Accidental sensory deprivation (Silly Mummy)

Sometimes I forget that our son is sensory-seeking, and expect him to behave like an NT child. Four a.m. is one of those times. My brain doesn't work well at 4 a.m.

Andrew is going through an annoying stage of waking up early, we've had a run now of 4:40am wake up calls. We don't generally have problems getting him to go to sleep, it's just staying asleep that he doesn't understand, he thinks it's time to get up and play. It's not a noise that wakes him, I was in his room from 4:10 a.m. this morning and the house is silent. It's not a toileting issue, he's still in nappies. But it is getting light earlier, so maybe he's just waking up and thinks it's morning already.

Silly Mummy takes herself off to the shops, and buys a blackout blind. (Have you seen the price of those things? And don't get me started on the shoddy manufacture, I've emailed Gro about that.)

Result? Instead of playing at 4:40 a.m., he's screaming.
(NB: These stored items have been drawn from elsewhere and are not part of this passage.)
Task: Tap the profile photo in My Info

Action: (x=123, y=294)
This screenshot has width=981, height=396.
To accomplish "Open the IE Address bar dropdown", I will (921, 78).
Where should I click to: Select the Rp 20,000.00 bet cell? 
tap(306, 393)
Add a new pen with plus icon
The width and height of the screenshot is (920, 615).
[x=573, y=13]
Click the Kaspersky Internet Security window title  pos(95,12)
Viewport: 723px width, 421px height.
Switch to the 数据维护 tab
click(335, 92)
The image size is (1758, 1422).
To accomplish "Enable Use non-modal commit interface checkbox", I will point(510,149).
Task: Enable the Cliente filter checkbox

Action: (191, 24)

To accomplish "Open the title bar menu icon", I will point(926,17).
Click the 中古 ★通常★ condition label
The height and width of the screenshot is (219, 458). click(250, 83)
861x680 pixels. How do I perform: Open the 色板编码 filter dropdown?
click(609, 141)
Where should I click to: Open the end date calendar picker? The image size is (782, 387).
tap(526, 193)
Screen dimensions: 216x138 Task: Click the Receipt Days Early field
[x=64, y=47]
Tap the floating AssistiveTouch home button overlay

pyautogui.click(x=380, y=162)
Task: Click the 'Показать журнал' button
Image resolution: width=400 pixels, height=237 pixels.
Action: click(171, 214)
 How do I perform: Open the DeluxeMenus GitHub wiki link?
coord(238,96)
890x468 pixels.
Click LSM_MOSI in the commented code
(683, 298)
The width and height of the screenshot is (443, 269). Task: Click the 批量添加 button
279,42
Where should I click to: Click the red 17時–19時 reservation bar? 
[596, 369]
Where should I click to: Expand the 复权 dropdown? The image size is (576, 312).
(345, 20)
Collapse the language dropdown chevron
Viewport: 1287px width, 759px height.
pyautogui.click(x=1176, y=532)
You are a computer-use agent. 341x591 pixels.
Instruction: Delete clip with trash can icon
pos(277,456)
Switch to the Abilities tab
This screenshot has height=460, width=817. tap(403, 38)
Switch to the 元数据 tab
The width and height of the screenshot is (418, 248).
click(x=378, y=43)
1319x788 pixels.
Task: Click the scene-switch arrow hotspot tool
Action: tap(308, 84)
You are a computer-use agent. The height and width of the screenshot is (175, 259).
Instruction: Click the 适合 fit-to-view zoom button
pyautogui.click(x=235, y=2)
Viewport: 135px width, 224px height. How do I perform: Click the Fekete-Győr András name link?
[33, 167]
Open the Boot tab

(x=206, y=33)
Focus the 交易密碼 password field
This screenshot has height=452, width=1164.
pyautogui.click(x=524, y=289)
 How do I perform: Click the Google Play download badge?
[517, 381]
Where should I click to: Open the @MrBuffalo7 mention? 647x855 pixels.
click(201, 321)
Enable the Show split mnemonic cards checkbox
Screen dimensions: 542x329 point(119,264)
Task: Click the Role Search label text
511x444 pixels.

A few hours later (not all screaming hours, thank goodness) when my brain begins to work again, I figure it out. It probably already bothers him that he cannot hear anything when he wakes up. And now I've removed another sense - he cannot see anything, because his room is pitch black. Sensory deprivation times two.

Andrew now has a blackout blind, and a night-light. (I'm determined to get my money's worth from that damn blind!) It won't stop him waking up, but it will stop him from getting distressed.

Now if only we can work out why he wakes up in the first place ...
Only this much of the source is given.